The immigration rights activists who blocked two buses carrying roughly 70 undocumented men and women to Operation Streamline proceedings two years ago have been acquitted of all but two charges.
It was relieving to hear the good news, but the 12 defendants in court— Gabriel Schivone, Maryada Vallet, Alexandra Nicole Sabo, Angelica Moreno Loreto, Charles Kaufman, Michelle Jahnke, Steve Johnston, Julia Mihich Harden, Sarah Launius, Ethan Beasley, Paula McPheeters and Devora Gonzalez—still wanted to gear the focus back onto the Streamline proceedings and the reasons they feel it's necessary to have actions like the one that occurred Oct. 11, 2013.
"The feeling that I can't escape from is outrage, because Streamline is still going on, it went on today and it's gonna go on tomorrow and the next day and the next month," Schivone said after leaving court. "By putting our bodies, our minds together to figure out how we can stop Streamline and...resist, until the United States obeys international law, until the United States can stop treating people this way."
Schivone didn't testify, but his comrades McPheeters, Launius and Vallet did. At that point only three charges were still alive: obstruction of a highway, being a public nuisance, and resisting arrest—this one was dropped after closing statements. (Defense attorney Margo Cowan argued that merely refusing to unhook the CVP pipes holding them together did not merit that accusation.)
In her testimony, McPheeters, who for 25 years worked as a teacher in public schools in mostly Latino and Native American communities, said she felt morally obligated to participate in the protest that day. She got to know many families affected by the cruelty of the immigration system—there were one too many stories of children wondering if they would see their deported parents again.
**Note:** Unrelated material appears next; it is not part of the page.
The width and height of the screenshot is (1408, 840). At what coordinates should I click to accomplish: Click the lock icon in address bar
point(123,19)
If she was able to help in any way, she'd do it.
"Operation Streamline denies justice. What it promotes is greed and profit, and seeing the greed and this lack of respect for human lives," she said in court. During the break, she got a phone call from a woman she knows, urging McPheeters to come to today's Streamline because her husband had been apprehended and taken there. He was in Mexico waiting to hear about asylum in the U.S., and couldn't bare being away from his family any longer, so he crossed.
Cowan showed McPheeters the photo above in the middle of her testimony. He was in one of the Streamline buses.
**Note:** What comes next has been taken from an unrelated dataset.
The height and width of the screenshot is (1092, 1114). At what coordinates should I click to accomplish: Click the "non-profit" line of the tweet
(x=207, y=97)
"He looked down and he bowed and he smiled, it was an act of gratitude," she said. The whole time, McPheeters repeatedly screamed out, "Tu eres mi otro yo," "You are my other self," a phrase her daughter heard in a poem at school. It really got to her, and it sums up her reasons to speak up against the injustices that go on in her surroundings.
Operation Streamline protest trial defendants after hearing they had been acquitted of all but two charges. Their attorney Margo Cowan stands in the far back.
A reminder from my Monday write up:
Operation Streamline began in Del Rio, Texas back in 2005. It made its way to Tucson three years later, and now operates in a total of seven border cities. After migrants are apprehended by the Border Patrol, oftentimes while crossing the Sonoran Desert, some are put in temporary detention facilities and others forced to sign paperwork in English, which they do not understand, resulting in their immediate deportation back to Mexico, Guatemala, El Salvador and other countries.
The ones who are "chosen" to be prosecuted in federal court get less than 20 minutes to talk to a public defender—if you can call them that. These people are shackled and given no option but to plead guilty to illegal entry. Judges sentence them to up to six months in prison, and they are then deported, except now with a federal criminal record.
For the past two days all Schivone has thought of is these people. He wants to tell the stories of those "violently affected every day" by Streamline.
On April 13, the group is scheduled to return to court, if the charges of obstructing a highway and being a public nuisance stick, that is. If the judge decides to drop them, there'll be no need to return.
"I'm finding other opportunities, other contexts, continuing to do whatever is possible to draw attention, raising (awareness of) the domestic and political cost of Operation Streamline onto our government, until the burden is too great and they stop it," Schivone said.